Caminos sin brújula en el andar por la política

Señor Director:
Hay más de una opinión acerca de la política y también sobre los políticos.
Cuando se logra que las personas escépticas de la política se expresen, son pocas las que pueden hacerlo porque para tener opinión se requiere conocimiento y capacidad crítica. Quienes se explayan dicen generalmente que el político es indigno de confianza porque oculta lo que piensa y calla lo que realmente estaría dispuesto a hacer. Y que es altamente corrompible.
Corrupción y corruptibilidad es el cargo que más se repite, no pocas veces expresado por ciudadanos que no pueden exhibir una conducta intachable. Al parecer entienden que hay una corrupción mala y una corrupción normal, si no buena, que corresponden respectivamente al hombre público y al ciudadano que se mantiene al margen del compromiso activo con el interés general. Al observar este modo de pensar, he dado opinión en el sentido de que el hombre no es naturalmente incorruptible y que para no corromperse debe operar sobre sí mismo para poder decir no a la tentación. No veo diferencia esencial entre el político y el que no lo es; lo que los diferencia es el escenario en que actúan y, por cierto, su conducta real y demostrable. También creo que la ejemplaridad se da en cualquiera de ambos escenarios, pues en los dos hay tensiones derivadas de la competencia, del choque de intereses y de la envidia. He conocido y admirado a políticos de notable integridad, más o menos en la misma proporción que en el espacio de lo privado.

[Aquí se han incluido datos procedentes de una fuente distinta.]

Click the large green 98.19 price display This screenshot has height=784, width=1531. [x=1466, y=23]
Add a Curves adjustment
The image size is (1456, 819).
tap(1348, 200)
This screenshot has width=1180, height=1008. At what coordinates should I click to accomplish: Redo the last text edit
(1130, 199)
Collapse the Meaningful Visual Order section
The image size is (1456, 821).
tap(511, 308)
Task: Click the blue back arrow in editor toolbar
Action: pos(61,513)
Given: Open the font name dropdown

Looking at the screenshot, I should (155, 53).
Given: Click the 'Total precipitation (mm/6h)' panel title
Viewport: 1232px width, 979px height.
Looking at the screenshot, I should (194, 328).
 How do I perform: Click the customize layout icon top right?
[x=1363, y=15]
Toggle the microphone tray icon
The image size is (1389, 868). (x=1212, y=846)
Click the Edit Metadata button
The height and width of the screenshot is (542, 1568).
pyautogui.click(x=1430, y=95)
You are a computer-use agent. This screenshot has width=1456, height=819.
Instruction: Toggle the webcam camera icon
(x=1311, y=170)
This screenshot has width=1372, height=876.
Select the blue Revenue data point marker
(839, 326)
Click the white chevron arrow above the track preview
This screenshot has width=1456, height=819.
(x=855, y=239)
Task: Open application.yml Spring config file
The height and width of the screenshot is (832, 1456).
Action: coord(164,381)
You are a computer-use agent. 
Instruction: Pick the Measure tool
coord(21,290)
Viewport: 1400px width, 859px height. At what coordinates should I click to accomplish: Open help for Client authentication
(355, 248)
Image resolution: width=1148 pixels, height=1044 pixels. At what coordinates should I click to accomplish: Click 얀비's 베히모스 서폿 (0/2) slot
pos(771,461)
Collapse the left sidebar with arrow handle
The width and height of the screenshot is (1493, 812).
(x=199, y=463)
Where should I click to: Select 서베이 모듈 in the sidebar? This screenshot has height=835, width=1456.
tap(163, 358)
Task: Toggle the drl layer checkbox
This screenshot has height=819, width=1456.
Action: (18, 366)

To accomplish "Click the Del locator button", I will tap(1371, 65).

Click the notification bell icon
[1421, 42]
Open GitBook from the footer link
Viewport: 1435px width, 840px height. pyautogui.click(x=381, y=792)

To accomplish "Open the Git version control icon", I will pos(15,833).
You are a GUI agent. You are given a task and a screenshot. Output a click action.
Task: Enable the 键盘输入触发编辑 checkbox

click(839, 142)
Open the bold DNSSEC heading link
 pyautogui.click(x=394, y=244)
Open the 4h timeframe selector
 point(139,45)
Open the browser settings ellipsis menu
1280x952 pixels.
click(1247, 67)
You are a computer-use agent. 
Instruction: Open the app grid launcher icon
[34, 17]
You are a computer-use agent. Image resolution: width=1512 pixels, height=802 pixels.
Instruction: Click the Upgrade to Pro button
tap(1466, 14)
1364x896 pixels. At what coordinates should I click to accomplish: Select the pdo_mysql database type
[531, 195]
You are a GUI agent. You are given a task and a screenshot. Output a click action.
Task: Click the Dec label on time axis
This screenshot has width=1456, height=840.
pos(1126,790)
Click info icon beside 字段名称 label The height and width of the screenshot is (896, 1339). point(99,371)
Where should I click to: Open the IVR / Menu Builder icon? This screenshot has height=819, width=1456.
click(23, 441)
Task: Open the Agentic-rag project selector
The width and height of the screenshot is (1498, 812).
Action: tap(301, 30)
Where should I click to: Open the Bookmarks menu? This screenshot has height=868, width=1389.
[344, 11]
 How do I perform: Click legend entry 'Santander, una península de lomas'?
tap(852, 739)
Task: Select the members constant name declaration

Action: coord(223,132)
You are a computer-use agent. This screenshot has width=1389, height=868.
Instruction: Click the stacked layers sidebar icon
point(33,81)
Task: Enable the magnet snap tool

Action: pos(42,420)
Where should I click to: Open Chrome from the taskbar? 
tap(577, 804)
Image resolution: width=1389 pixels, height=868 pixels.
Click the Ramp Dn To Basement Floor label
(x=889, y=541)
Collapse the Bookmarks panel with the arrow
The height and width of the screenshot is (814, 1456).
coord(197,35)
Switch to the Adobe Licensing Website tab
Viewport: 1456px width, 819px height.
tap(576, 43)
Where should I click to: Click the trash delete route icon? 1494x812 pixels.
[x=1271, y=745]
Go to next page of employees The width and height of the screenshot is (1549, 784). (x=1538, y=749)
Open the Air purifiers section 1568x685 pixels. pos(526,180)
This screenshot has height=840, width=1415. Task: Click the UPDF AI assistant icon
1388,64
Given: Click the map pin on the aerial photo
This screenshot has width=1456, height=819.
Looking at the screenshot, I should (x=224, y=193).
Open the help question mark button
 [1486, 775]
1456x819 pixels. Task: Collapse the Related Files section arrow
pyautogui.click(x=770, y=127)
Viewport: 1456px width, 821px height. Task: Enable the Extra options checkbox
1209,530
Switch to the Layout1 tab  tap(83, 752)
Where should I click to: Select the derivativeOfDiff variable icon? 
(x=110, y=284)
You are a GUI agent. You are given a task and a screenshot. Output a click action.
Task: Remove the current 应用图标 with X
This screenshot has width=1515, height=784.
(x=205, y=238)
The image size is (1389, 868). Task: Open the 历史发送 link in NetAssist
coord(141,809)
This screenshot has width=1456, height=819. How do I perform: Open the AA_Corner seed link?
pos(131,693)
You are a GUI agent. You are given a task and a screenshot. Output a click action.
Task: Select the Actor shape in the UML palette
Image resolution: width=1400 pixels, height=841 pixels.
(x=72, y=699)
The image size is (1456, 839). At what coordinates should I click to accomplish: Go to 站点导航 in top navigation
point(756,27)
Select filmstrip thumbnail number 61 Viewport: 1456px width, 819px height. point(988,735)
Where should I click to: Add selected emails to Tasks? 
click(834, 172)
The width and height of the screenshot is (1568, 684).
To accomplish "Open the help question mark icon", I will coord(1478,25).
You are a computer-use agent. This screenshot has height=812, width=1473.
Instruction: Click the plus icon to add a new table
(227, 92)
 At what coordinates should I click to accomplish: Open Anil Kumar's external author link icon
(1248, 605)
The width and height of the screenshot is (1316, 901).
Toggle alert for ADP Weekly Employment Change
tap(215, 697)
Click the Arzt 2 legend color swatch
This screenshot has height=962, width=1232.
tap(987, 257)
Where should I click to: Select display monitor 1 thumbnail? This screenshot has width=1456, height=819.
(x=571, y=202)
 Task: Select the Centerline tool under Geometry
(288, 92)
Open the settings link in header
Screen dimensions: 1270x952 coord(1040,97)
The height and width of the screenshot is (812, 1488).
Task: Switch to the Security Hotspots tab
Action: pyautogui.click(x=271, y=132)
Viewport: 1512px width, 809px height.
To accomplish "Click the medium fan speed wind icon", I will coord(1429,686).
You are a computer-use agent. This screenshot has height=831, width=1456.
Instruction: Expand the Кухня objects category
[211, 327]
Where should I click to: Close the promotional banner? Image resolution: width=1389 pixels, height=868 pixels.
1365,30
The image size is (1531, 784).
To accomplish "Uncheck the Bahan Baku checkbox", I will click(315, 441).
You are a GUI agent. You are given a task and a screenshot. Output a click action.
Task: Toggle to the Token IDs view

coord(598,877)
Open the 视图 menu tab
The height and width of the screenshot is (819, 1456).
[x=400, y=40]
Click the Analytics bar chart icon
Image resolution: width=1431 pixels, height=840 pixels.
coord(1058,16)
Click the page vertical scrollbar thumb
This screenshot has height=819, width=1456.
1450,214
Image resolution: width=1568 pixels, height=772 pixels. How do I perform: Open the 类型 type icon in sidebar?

En estos días he repensado estas cosas con relación a un político británico destacado, el laborista Tony Blair, quien, no obstante proceder de familia conservadora, se afilió al laborismo y luego fue el más joven de ese partido en llegar al cargo de primer ministro, en el que permaneció durante tres períodos consecutivos. Como premier se anotó en la buena tradición laborista al mejorar sensiblemente el sistema gratuito de salud, logro del laborismo de posguerra. Una singularidad que se le observó fue que, siendo aún premier, pasó de la iglesia anglicana a la católica, lo que le acarreó críticas y enemistades, incluso en su partido (en el que muchos permanecen al margen de la religión). Finalmente, perdió crédito ante propios y extraños cuando se unió al presidente Bush (EEUU) y llevó a su país, con Estados Unidos, a la guerra con Irak. Incluso fue él quien dijo en los Comunes que había constancias de que Irak tenía armas de destrucción masiva. En estos días, un libro elaborado por tres periodistas británicos revela que Blair, desde que renunció como primer ministro (en 2007), acumuló una fortuna de unos cien millones de euros y adquirió propiedades urbanas por unos 40 millones. ¿Cómo pudo? Organizó (como Clinton) el negocio de las conferencias, que le ha procurado unos 15 millones; se hizo nombrar (recomendado por Bush) miembro del cuarteto para pacificar medio oriente, región que ha llegado ahora a ser un polvorín, pero que le ha permitido tomar asesorías con emiratos y otros gobiernos de la región. El emir de Kuwait le pagó 40 millones de dólares por servicios de consultoría. Abu Dabi le paga un millón por asesoría estructural global. Un acuerdo con una petrolera china le da una remuneración por contrato cerrado del dos por ciento y una remuneración de 60 millones. Morgan Chase le paga tres millones al año. Kazajistán le da trece millones al año por asesoramiento económico y de gobernanza. Emiratos Árabes Unidos le rinde 45 millones al año. ¿Será, todo esto, el premio por haberse “jugado” cuando hubo que invadir y destruir Irak? El libro se titula Blair Inc.
Otros hombres de la izquierda europea (izquierda revolucionaria o social democracia) no figuran en listas tan fulgurantes, pero cada vez están más lejos del poder, reemplazados por derechas extremistas o por partidos que retoman banderas y tratan de abrirse paso (Grecia, España, Irlanda).